А мне не спалось. Жутко было от тишины. До сих пор я засыпал под звуки улицы: шум от автомобилей, гудки тепловозов, препиравшиеся голоса за стенкой – были постоянными спутниками моего сна. А тут густая тишина. Она давила на уши. Даже казалось, что уши мои вращаются, стараясь поймать хоть какой-нибудь звук. Мне стало легче, когда я услышал негромкое ворчание собак.
– Зверя почуяли, – сонно проговорил охотник, хрустя сеном, перевернулся на другой бок и сладостно засопел.
Должно быть, ветер донес до собак запах притаившегося зверя. Что это за зверь и почему он так близко бродит около зимовья? Может, выйти посмотреть? Да разве что увидишь в этой непроглядной темной ночи.

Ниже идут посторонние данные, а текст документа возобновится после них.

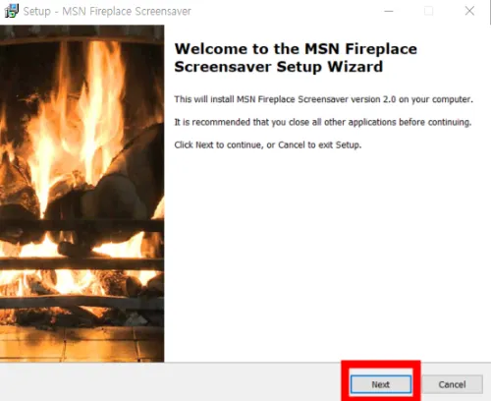The width and height of the screenshot is (491, 401).
Task: Click the word 'Wizard' in the heading
Action: pyautogui.click(x=355, y=67)
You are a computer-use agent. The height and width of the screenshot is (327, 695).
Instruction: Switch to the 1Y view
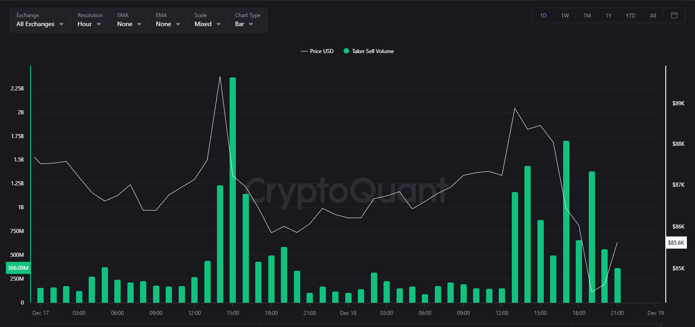[x=608, y=15]

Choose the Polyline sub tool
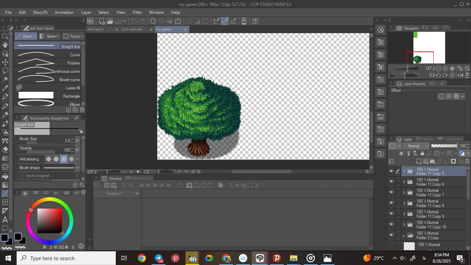click(48, 63)
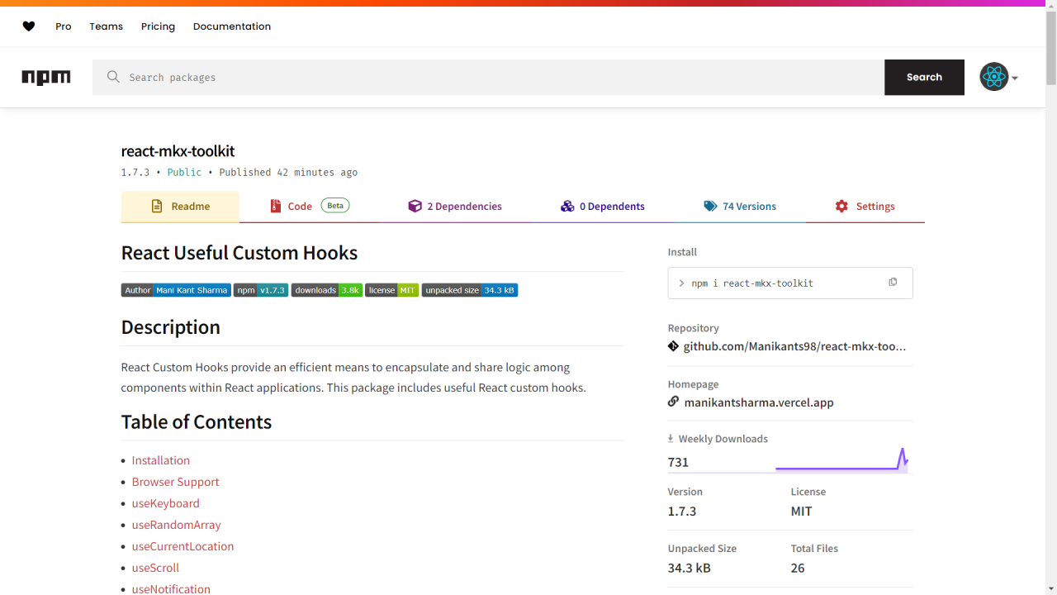This screenshot has height=595, width=1057.
Task: Open the Pricing menu item
Action: click(x=158, y=26)
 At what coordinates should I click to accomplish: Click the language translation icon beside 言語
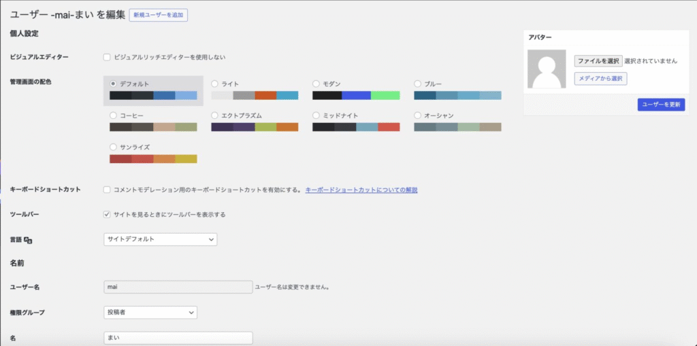click(x=29, y=240)
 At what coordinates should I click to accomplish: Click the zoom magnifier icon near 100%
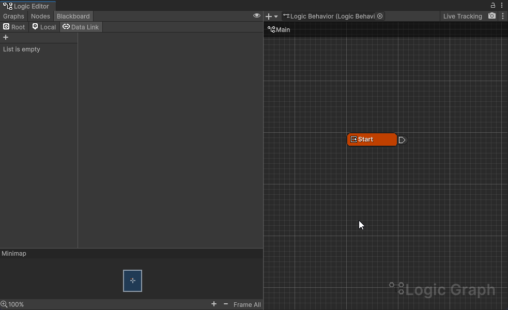pos(4,304)
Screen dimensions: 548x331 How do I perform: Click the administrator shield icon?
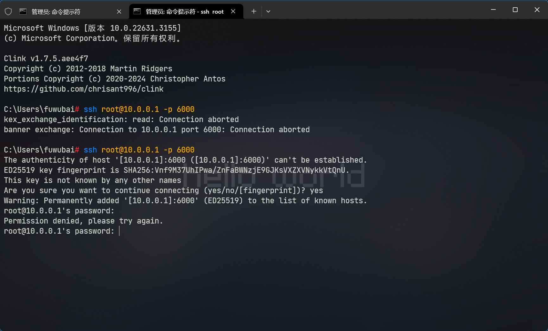click(8, 12)
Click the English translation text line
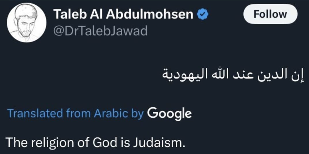This screenshot has width=309, height=154. tap(95, 142)
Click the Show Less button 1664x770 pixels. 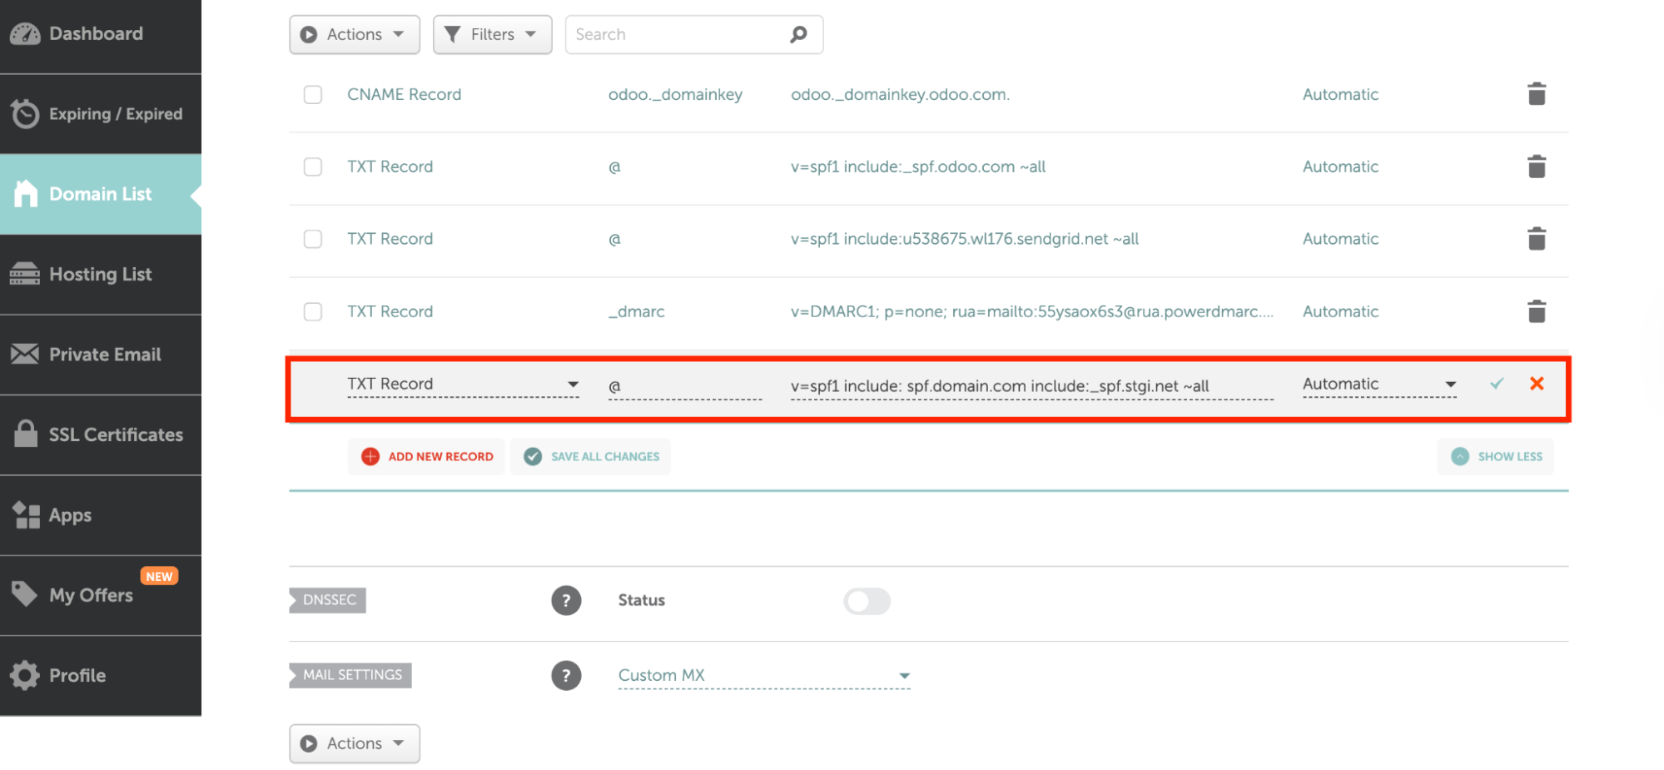(x=1496, y=456)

На меня подействовало полное спокойствие моего старшего товарища, сладко посапывавшего во сне, и я легко вздохнул: значит, опасности нет. Да и стоит ли бояться, если с нами два порядочных ружья и свора собак?
Я прикоснулся, как и сын, к прохладным стволам ружья и забылся чутким, тревожным сном.
Глава вторая. Жестокий закон тайги. Ночлег на черничной поляне
Утро выдалось солнечное и прекрасное. Мягко шелестела желтая листва берез. Среди золотокудрых красавиц радовали глаз зеленые гущи кедров и елей. В буйстве желтых и зеленых красок, как капли крови, виднелись кое-где гроздья рябины.
В голубом небе медленно тянулись на восток тонкие перистые облака. Таежная даль была покрыта вуалью утренней дымки. Воздух, влажный и густой, пахнул хвоей, мхом и грибами.
– Бабье лето! – потягиваясь и разминая отдохнувшие мышцы, проговорил Константин. – Эх, хорошо, братцы, сейчас в тайге. Самая лучшая пора года!
– Почему? – не удержался от вопроса Сашулька.
– Потому что, сынок, летом от гнуса невозможно спрятаться, а зимой – тонешь в снегу.
– А кто это – гнус? У него большие глаза и он все видит?
Константин рассмеялся.
– Гнус – это такой маленький противный комарик, который садится на кожу и старается напиться крови. От его укусов страшно чешется кожа и покрывается ранками. Тучами они носятся над животными и сосут их кровь.
– И медведь их боится?
– Летом он, бедняга, прячется от гнуса в воде. Залезет в реку и сидит в ней – одна голова торчит.
– И ничего не кушает?
– Он за лето так худеет – одни кости торчат, а вот осенью нагуливает жиру. Ну, ладно, братцы, давайте умываться, завтракать и собираться в путь.